- _Recorded data_
##############################

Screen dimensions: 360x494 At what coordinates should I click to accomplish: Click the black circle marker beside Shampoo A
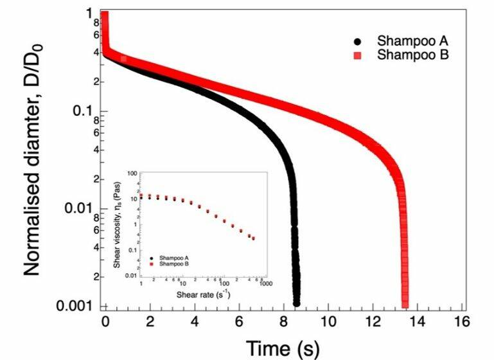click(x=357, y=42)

##############################

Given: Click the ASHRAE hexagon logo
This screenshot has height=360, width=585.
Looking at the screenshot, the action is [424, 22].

##############################

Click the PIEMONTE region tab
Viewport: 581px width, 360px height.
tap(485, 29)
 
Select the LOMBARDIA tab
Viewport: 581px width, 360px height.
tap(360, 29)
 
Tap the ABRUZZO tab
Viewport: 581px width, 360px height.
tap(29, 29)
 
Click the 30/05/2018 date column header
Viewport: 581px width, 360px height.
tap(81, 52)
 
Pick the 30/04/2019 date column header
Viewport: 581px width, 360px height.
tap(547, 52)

##############################

- _What you are asked to do_
Could you transcribe the data above, everything from the line containing "Click the 30/05/2018 date column header" down to the line containing "tap(547, 52)", with nothing altered?

- _Task solution_
Click the 30/05/2018 date column header
Viewport: 581px width, 360px height.
tap(81, 52)
 
Pick the 30/04/2019 date column header
Viewport: 581px width, 360px height.
tap(547, 52)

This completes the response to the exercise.